[Stored data]:
------------------------

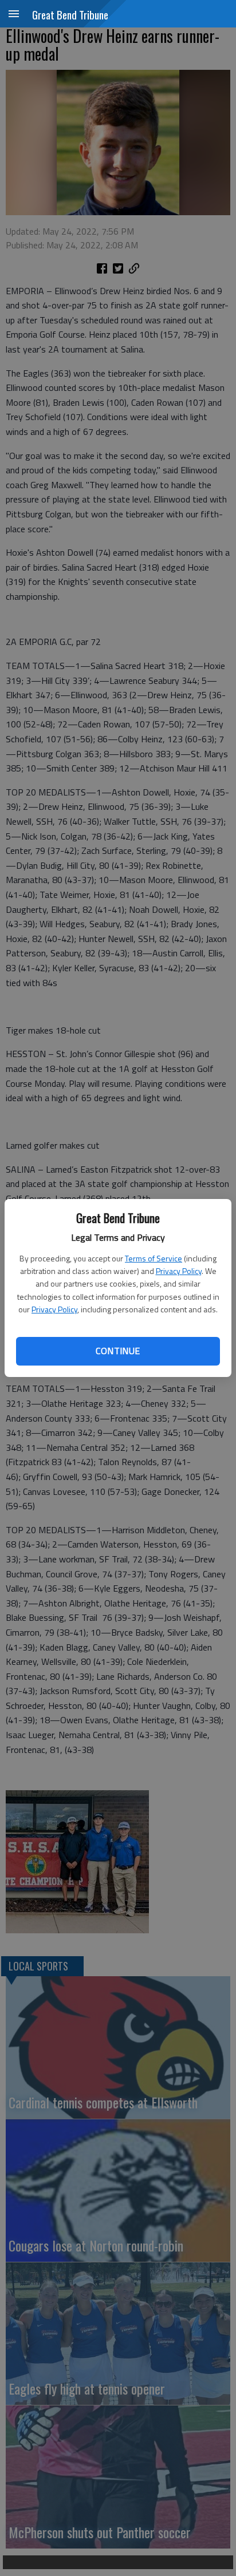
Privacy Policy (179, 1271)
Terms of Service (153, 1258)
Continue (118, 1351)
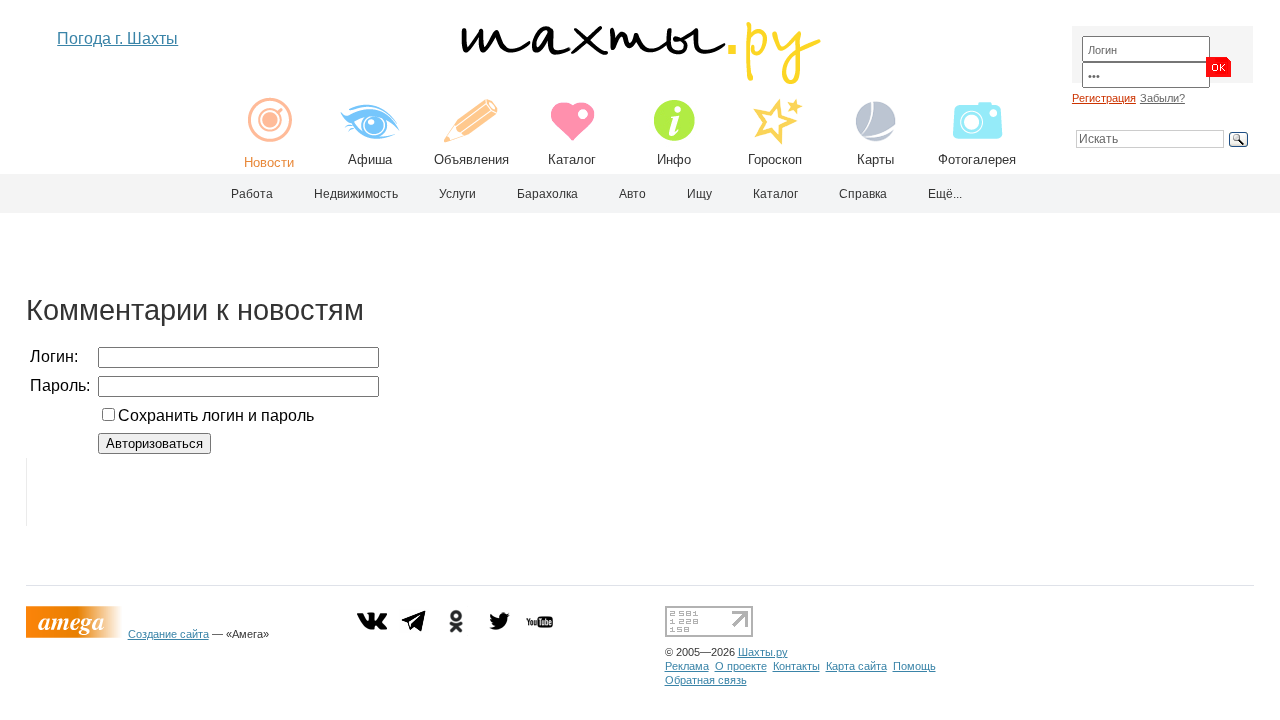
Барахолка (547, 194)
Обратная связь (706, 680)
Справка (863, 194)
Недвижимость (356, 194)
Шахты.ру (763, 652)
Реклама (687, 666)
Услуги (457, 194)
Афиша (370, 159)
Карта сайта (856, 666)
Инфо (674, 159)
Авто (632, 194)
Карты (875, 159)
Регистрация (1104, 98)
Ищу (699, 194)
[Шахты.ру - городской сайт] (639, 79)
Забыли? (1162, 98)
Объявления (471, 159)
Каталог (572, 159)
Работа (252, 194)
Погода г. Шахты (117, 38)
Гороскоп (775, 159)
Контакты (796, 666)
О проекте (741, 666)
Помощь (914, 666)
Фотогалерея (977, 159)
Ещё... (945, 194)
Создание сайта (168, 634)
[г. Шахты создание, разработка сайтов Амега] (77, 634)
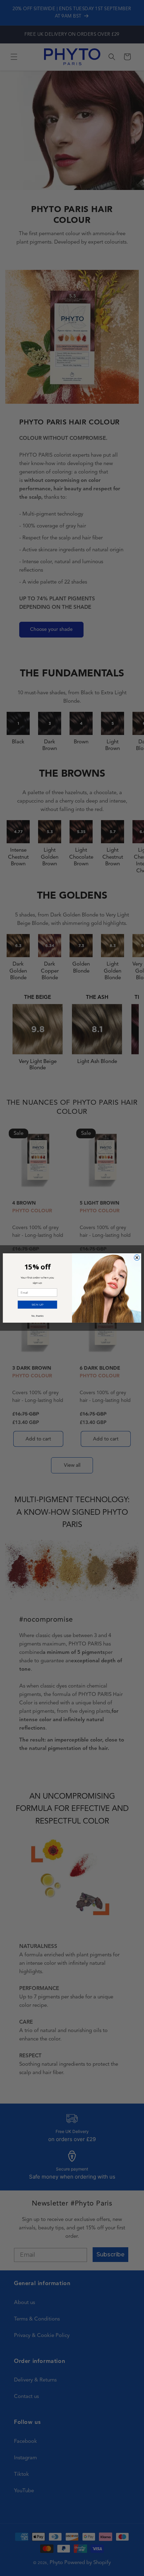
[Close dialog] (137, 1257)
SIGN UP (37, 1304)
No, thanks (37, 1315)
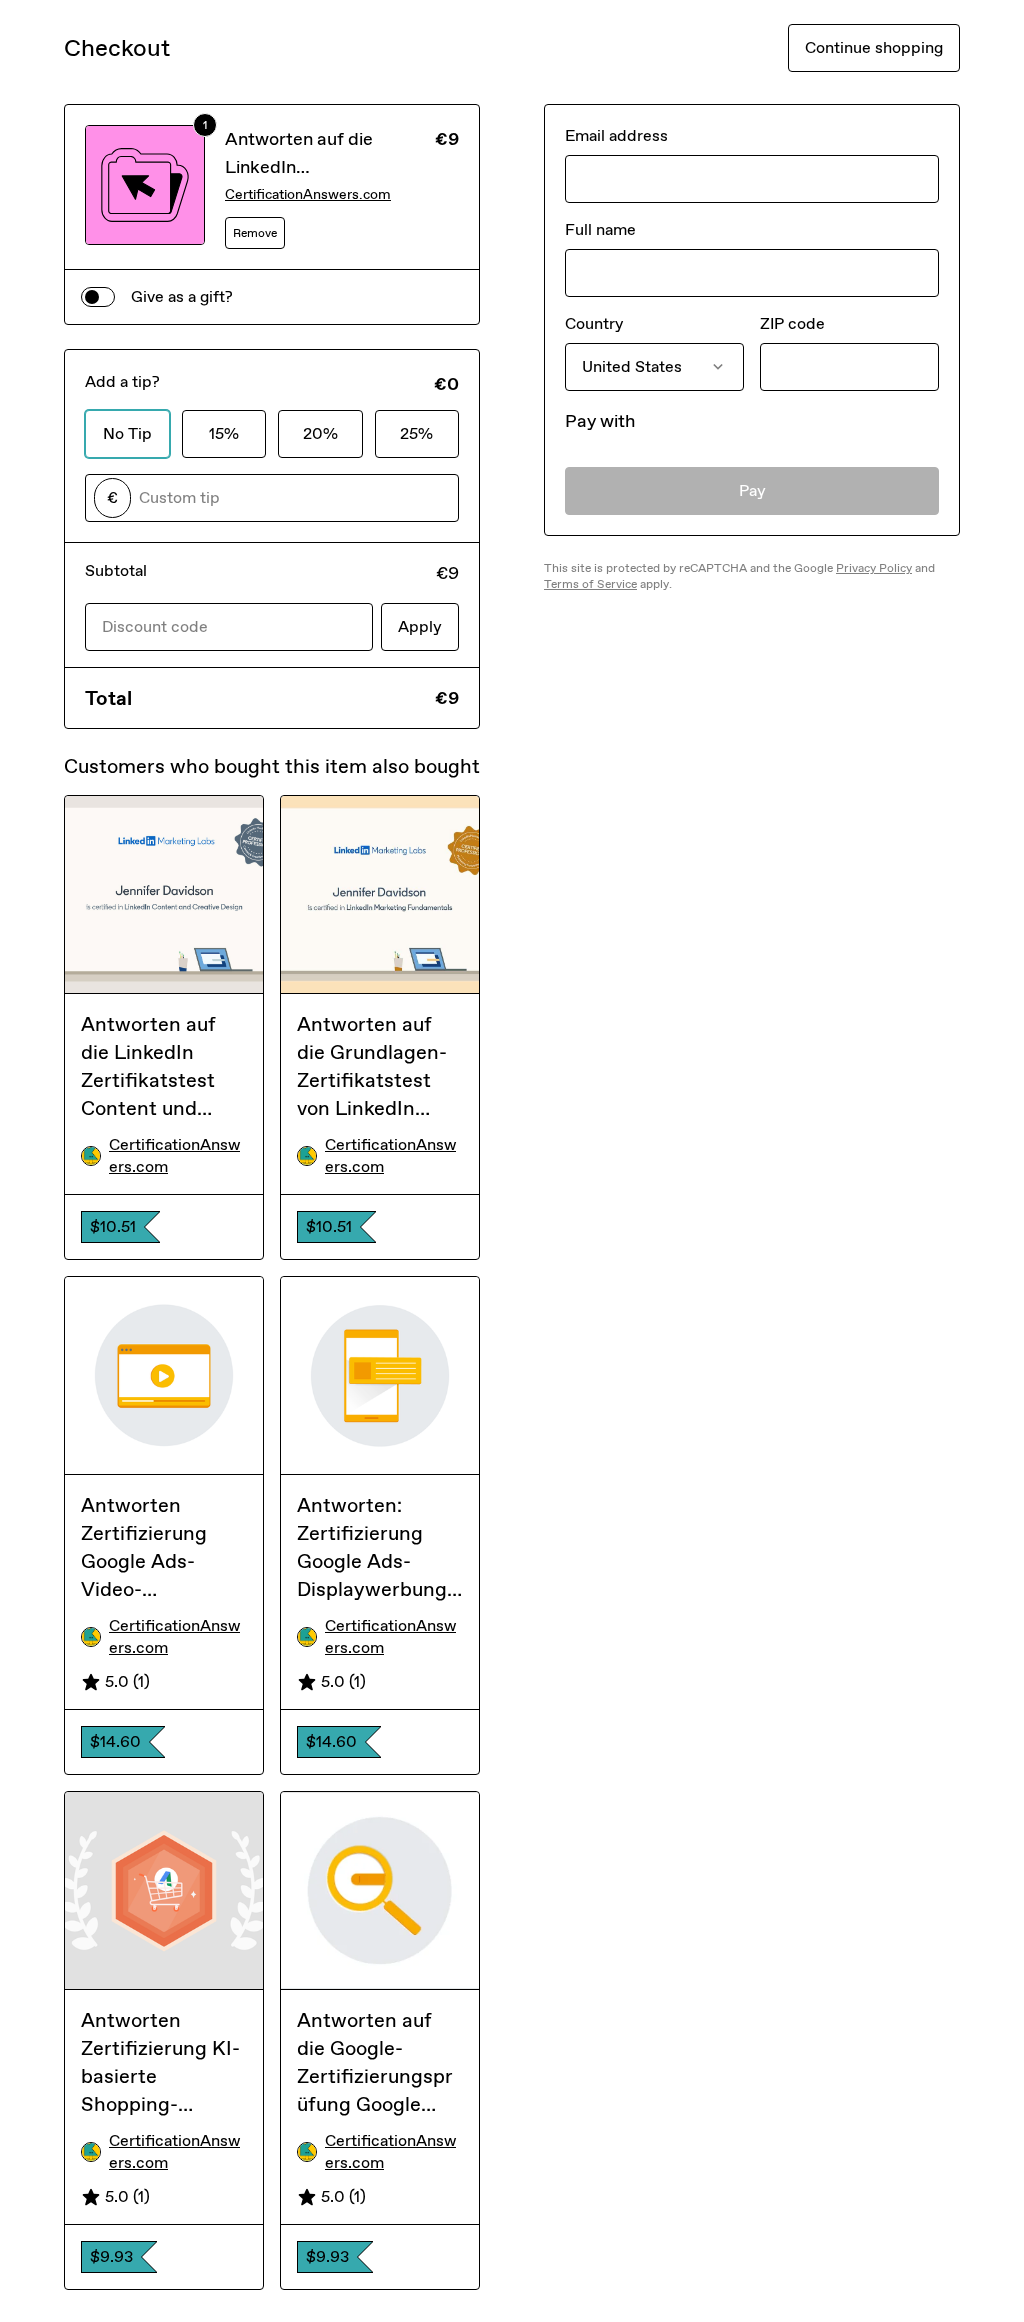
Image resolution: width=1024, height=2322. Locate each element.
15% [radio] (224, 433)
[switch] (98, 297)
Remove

------------------------

[Requirement]:
Within the entries above, find every line where the string "Шахты" occurs, and copy it.

[Answer to this problem]:
Шахты.ру (763, 652)
[Шахты.ру - городской сайт] (639, 79)
Погода г. Шахты (117, 38)
[г. Шахты создание, разработка сайтов Амега] (77, 634)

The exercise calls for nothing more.